Contempt can involve sarcasm, name-calling, mimicking and eye-rolling. Whatever form it takes, contempt makes the other person feel worthless.
(Contempt is also bad for your health, as Gottman found that couples who were contemptuous of each other suffered from more infectious diseases like colds and flu.)
Alternatively: build respect by appreciating the positive, e.g. "Love your taste in music!" (NOT "The sound of your laughter makes me want to vomit.")
3. DefensivenessA person is too defensive when they are always trying to make excuses for their failures or slip-ups. People do this automatically from time-to-time, but when it becomes a persistent theme in a relationship, this can signal the end.
It's an even worse signal when partners are also trying to score points off the other on top of being defensive. After all, people who live together are supposed to be in partnership, supporting each other. Life is difficult enough without being attacked from within as well as from without.
Alternatively: take your share of the blame and suggest a solution, e.g. "I guess I should have put it on my list, OK let's do it now." (NOT: No, I didn't pay the gas bill because you forgot to remind me.")
4. StonewallingStonewalling is when a person metaphorically raises the drawbridge and cuts off communication. There are no nods of encouragement to their partner when they speak, no attempt to empathise and no effort to respond or connect. It's like talking to a brick wall.
Stonewalling can often be a result of a prolonged period of criticism, contempt and defensiveness. It may feel like the only response to a worsening situation, but lack of communication will not solve the problems at the heart of the relationship.
Alternatively: speak, move, respond, blink, move a muscle, anything! (NOT: here's my impression of a brick wall.)
Reader Comments
Doesn't it seem like most of these people just aren't ready for a real relationship that involves living together, reproducing etc? Though you could say that it is these antagonistic relationships that help spur their personal growth and that without these failures, they could never achieve any degree of success in the future.
These 4 issues remind me of the basic relationships mentioned in The Celestine Prophecy. Some things never change, do they? The difference today seems to be that what was much more hidden in the past has now been brought out into the light of day and when everyone does it, it becomes the new norm... showing how messed up most people really are, and doesn't that make them feel better? Or not.

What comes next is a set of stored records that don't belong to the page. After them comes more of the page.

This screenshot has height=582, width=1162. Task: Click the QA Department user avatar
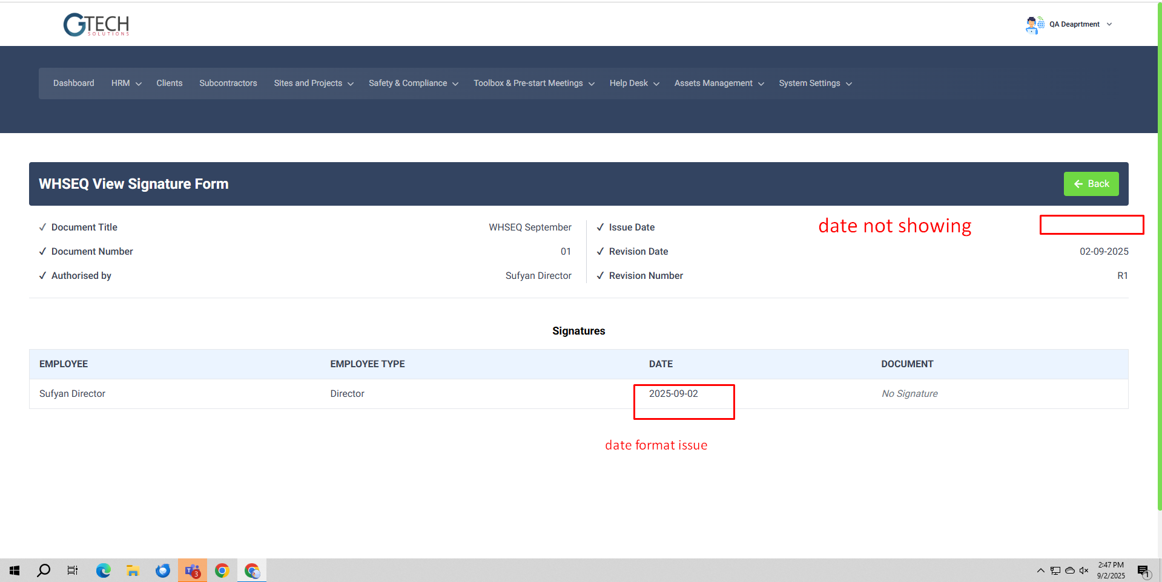1034,25
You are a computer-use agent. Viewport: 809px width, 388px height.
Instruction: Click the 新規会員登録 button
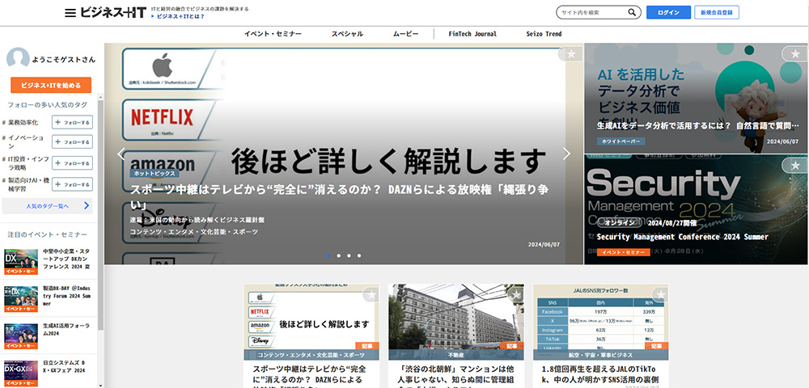(716, 12)
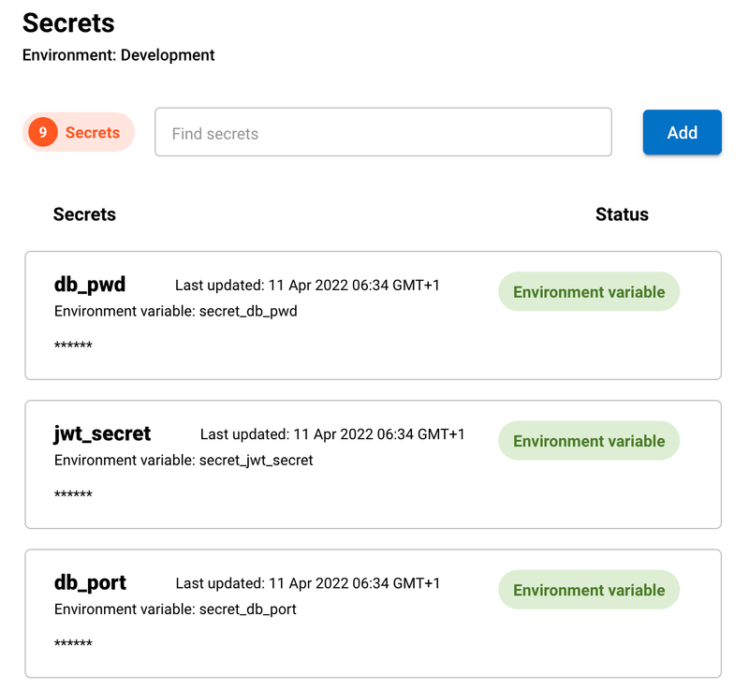Click the Find secrets search field
This screenshot has width=749, height=690.
[x=383, y=132]
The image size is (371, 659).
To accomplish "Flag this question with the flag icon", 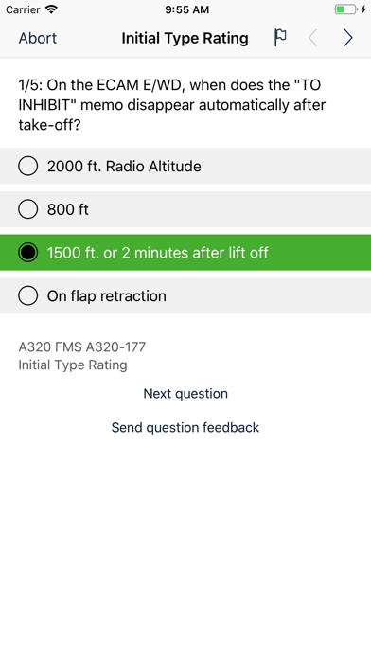I will [x=280, y=38].
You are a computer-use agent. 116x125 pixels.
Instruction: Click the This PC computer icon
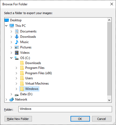click(x=12, y=26)
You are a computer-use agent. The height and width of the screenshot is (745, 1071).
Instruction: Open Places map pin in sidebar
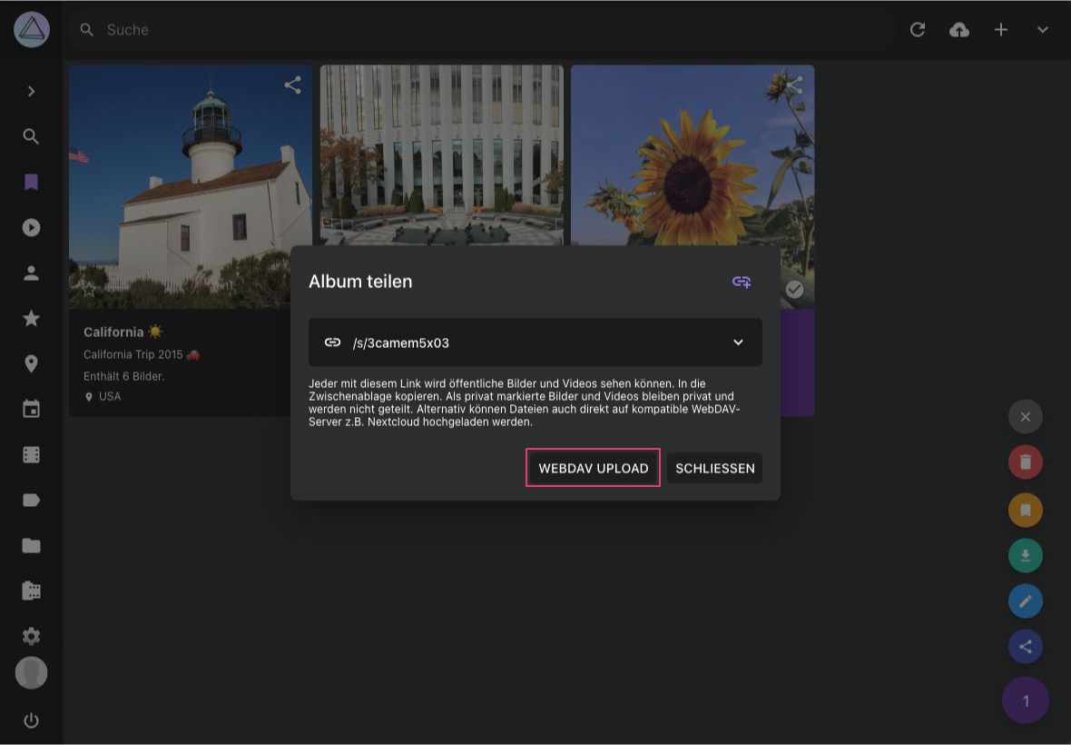coord(31,363)
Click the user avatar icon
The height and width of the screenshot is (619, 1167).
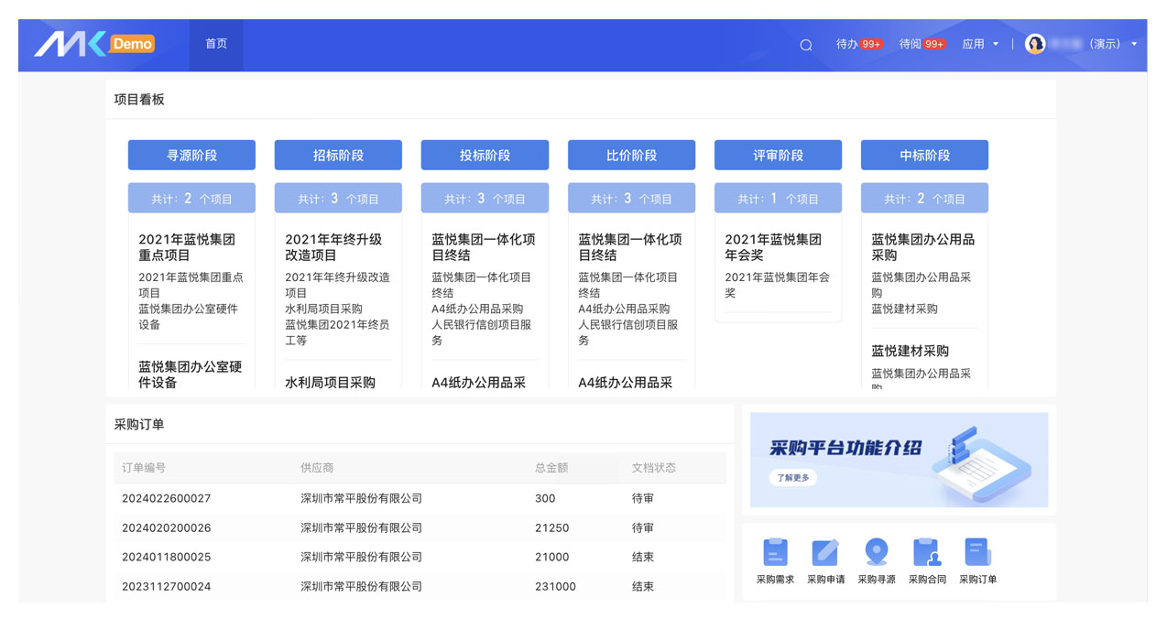click(x=1035, y=44)
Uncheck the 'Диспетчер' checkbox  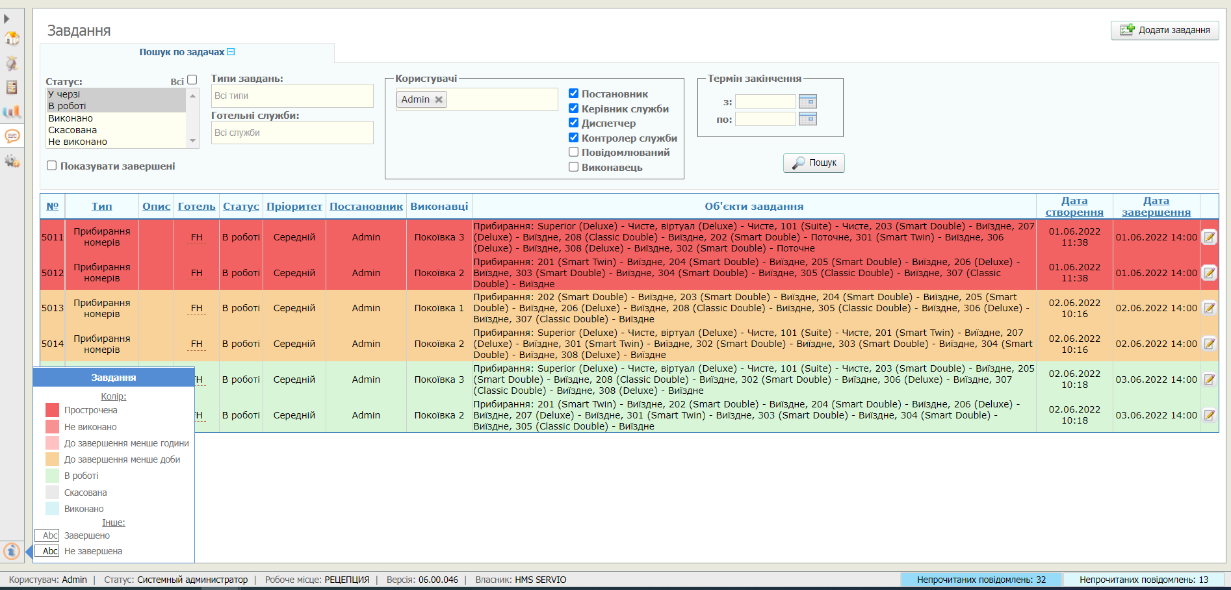573,123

So, being an arsehole, manipulation and stealing others energy is not good for relationships! Well... knock me over with a feather!! Such a shocker.
Oh sh-t I criticized my mate just a bit ago when in disagreement over how a home thing was being done. I'm gonna' stand up and go tell them they are creative, industrious and brilliant and that I am lucky and grateful to have them in my Life.
With these research articles and books recommended on the forum it seems much easier to maintain a healthy relationship.
I let my past relationship overran by lot of what NOT to do factors. New knowledge makes a lot of difference!
Being killed is one thing, but being stone dead is apparently on another level entirely.